- Opening Delimiter -

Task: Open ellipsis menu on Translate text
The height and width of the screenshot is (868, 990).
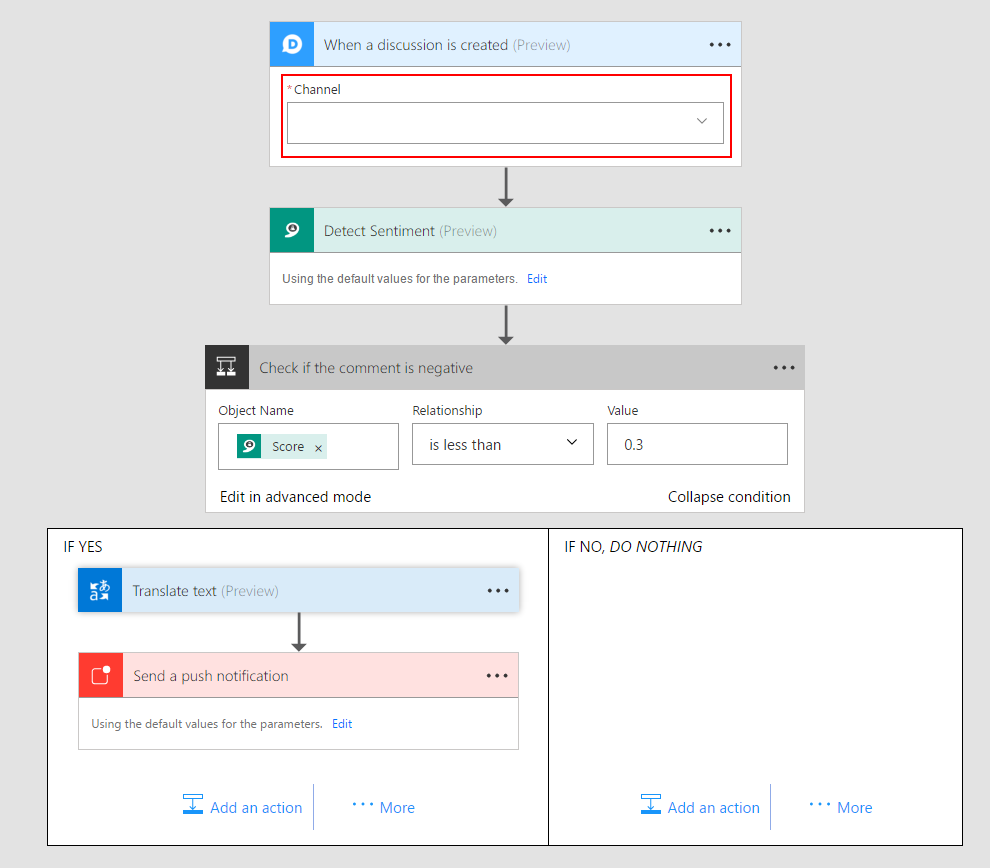Action: 498,591
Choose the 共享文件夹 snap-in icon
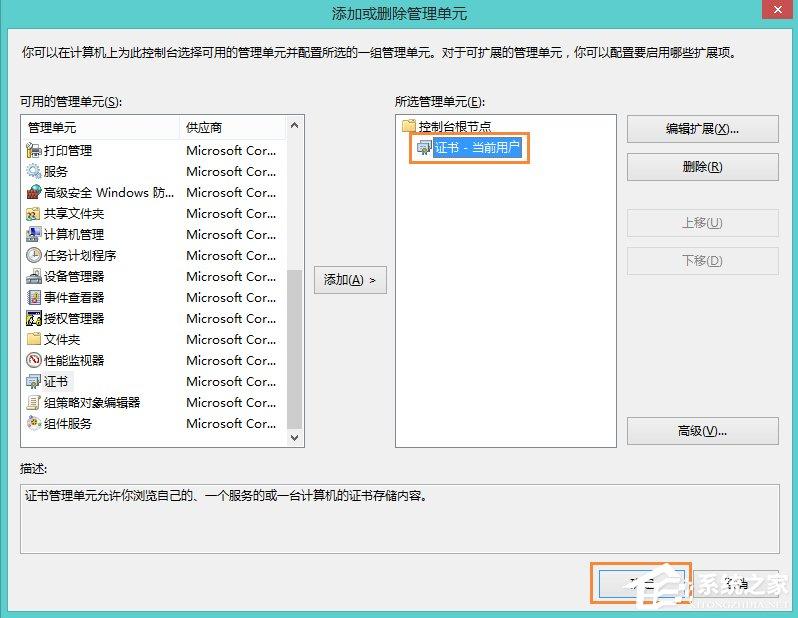Image resolution: width=798 pixels, height=618 pixels. click(34, 213)
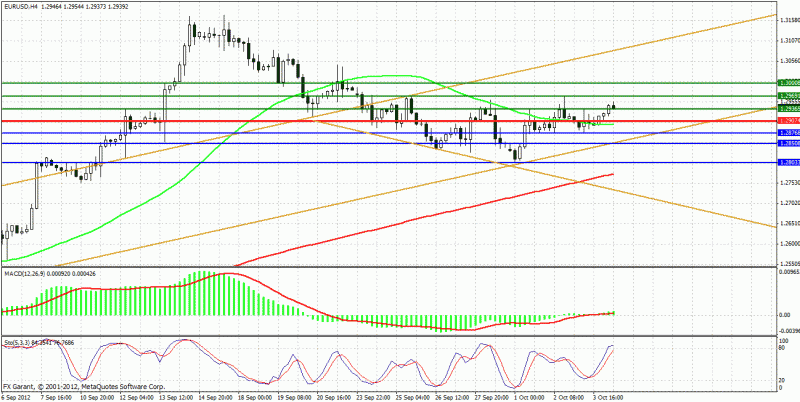Click the 1.3158 value on price scale

tap(788, 20)
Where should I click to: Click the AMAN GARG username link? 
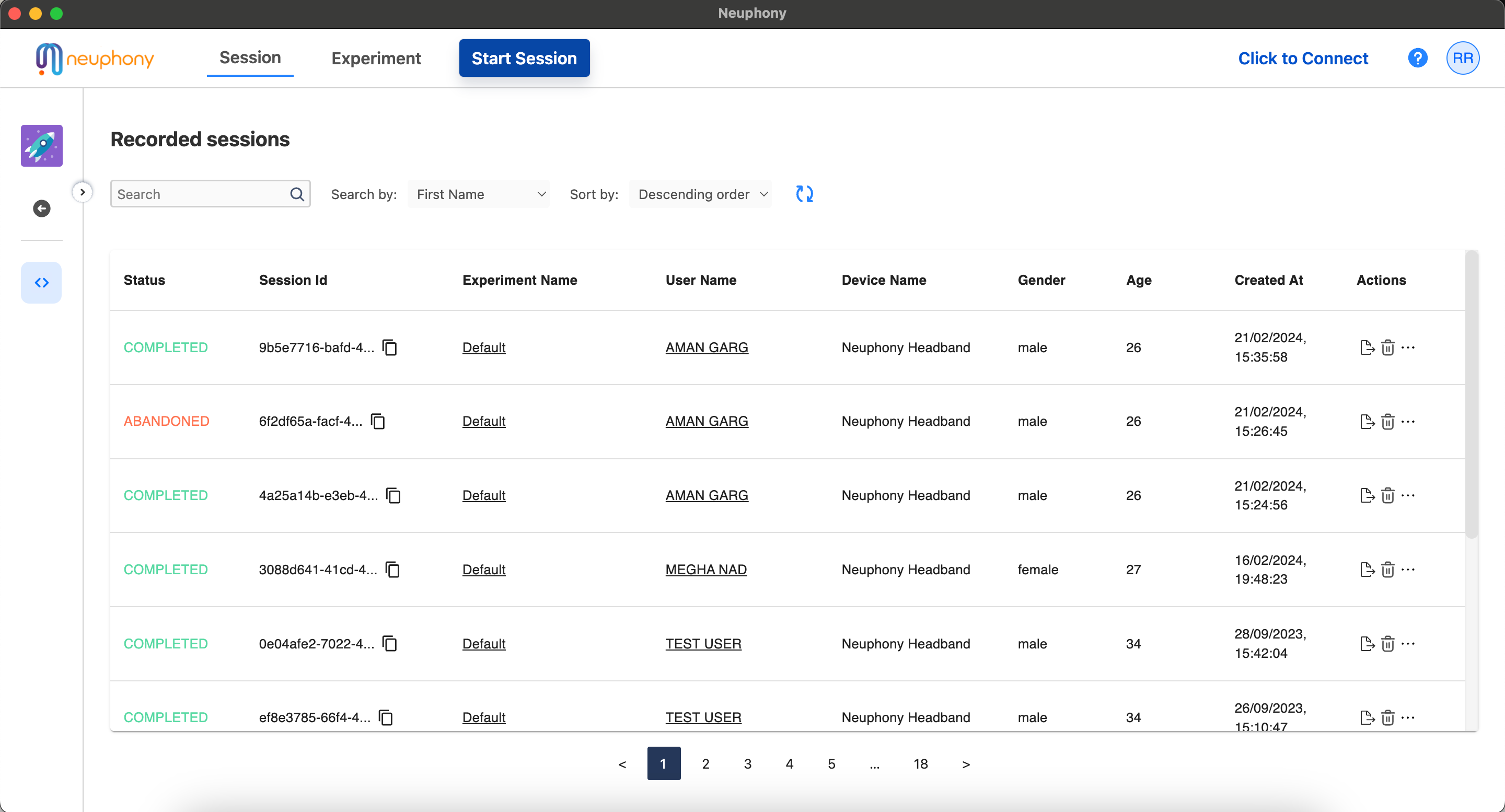coord(706,347)
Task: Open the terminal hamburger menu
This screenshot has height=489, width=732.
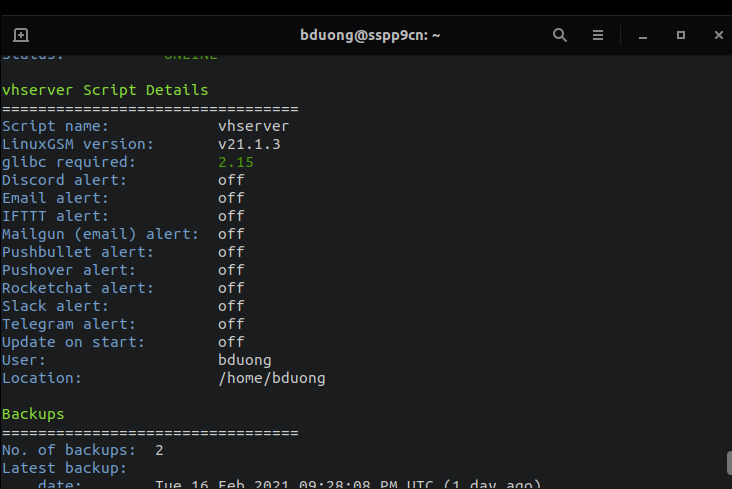Action: (x=598, y=34)
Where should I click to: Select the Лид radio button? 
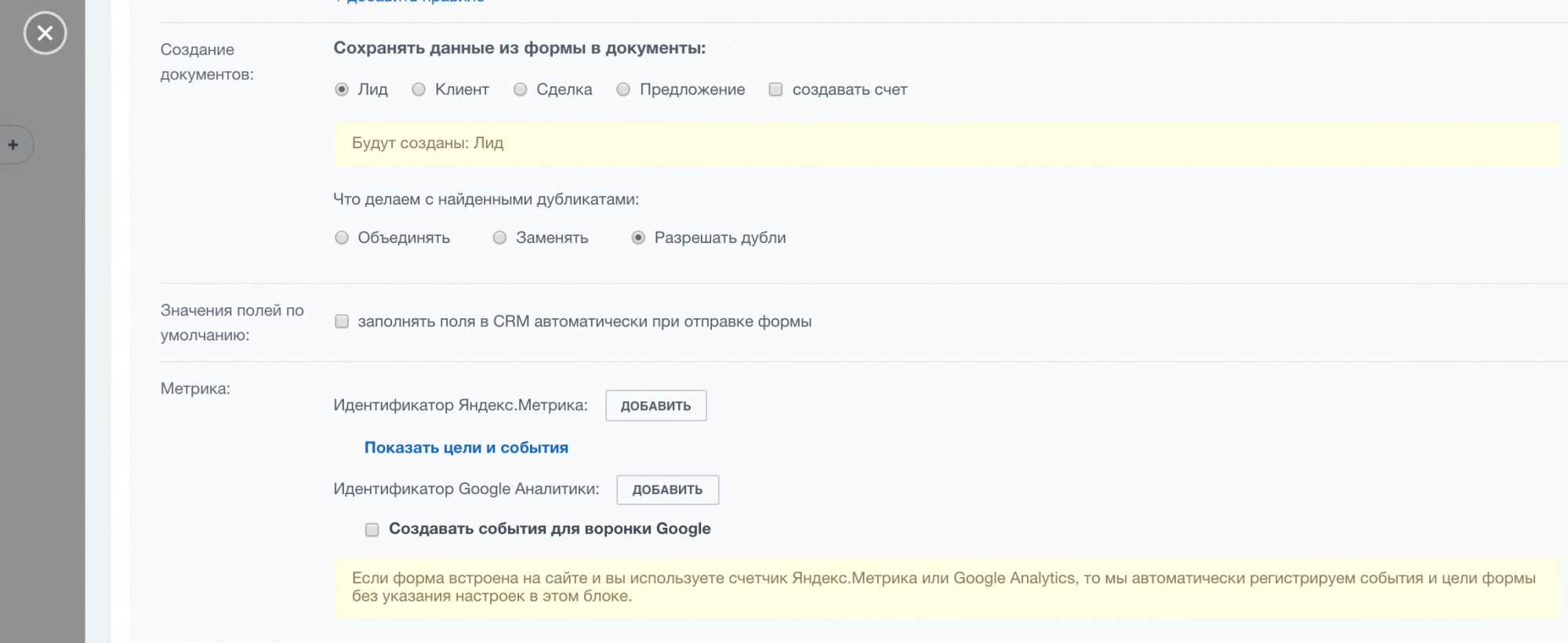[342, 89]
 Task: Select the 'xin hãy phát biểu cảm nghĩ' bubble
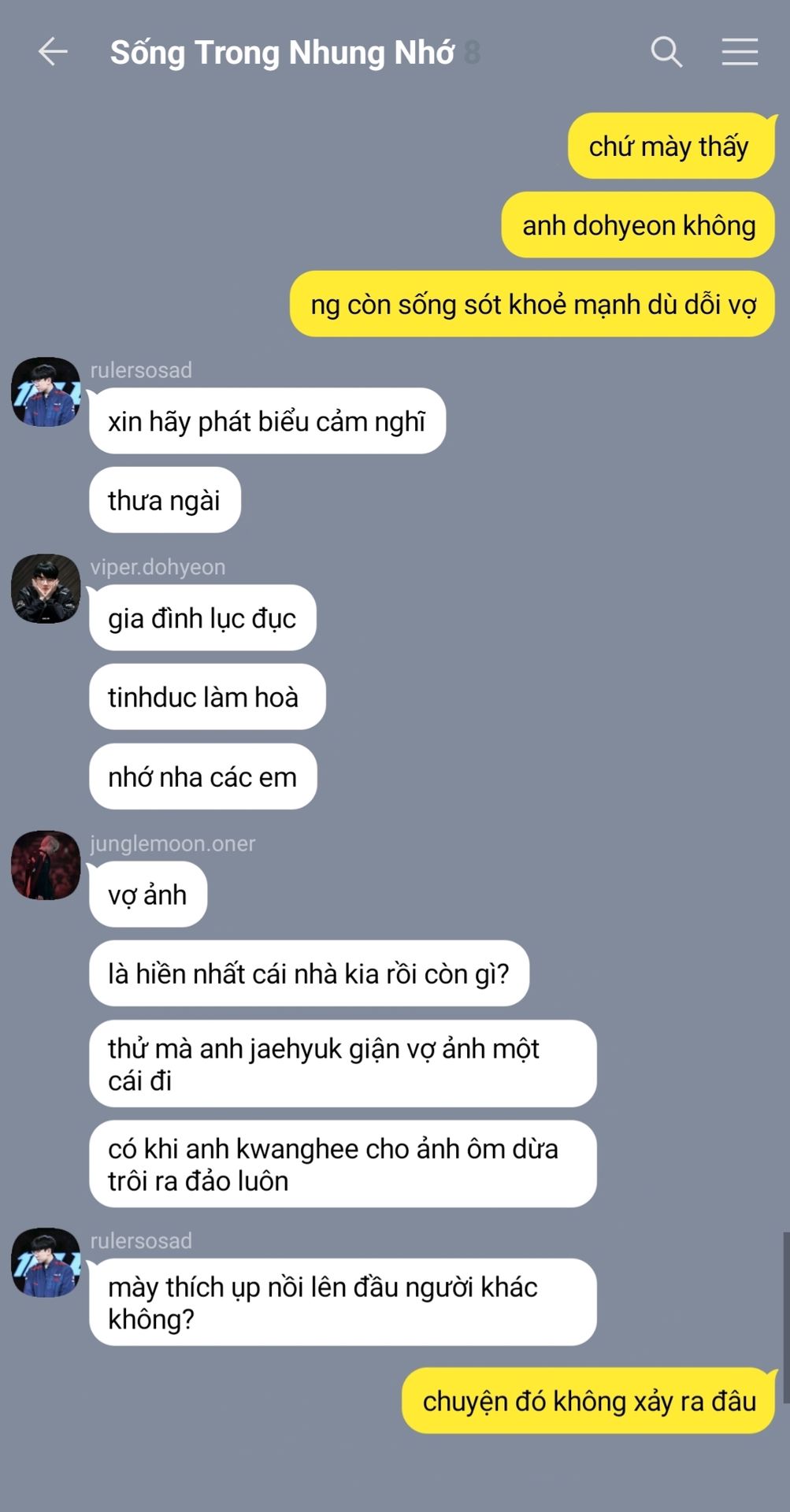(x=267, y=421)
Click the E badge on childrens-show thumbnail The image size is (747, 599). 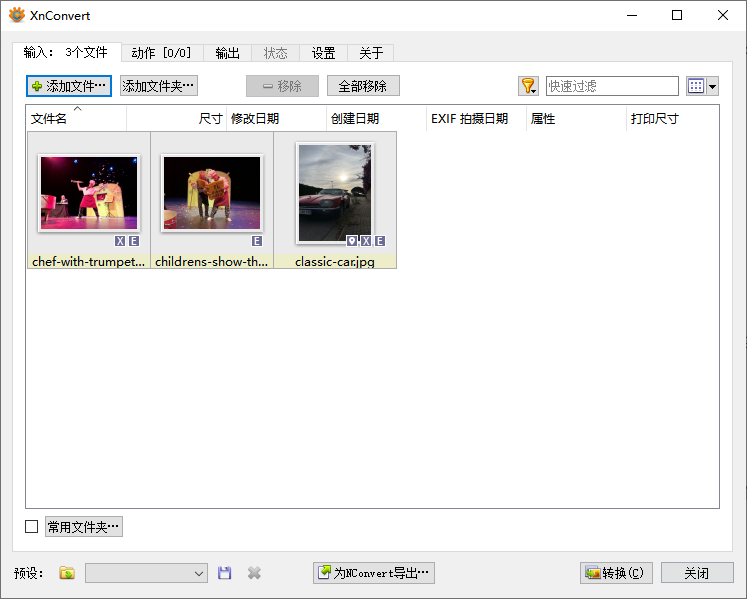pos(257,241)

- Closing Delimiter -

## [Exercise details]
Whenever a line of the material above contains the string "menu", copy that line out.

## [Response]
Task: Open ellipsis menu on Translate text
Task: Open the terminal hamburger menu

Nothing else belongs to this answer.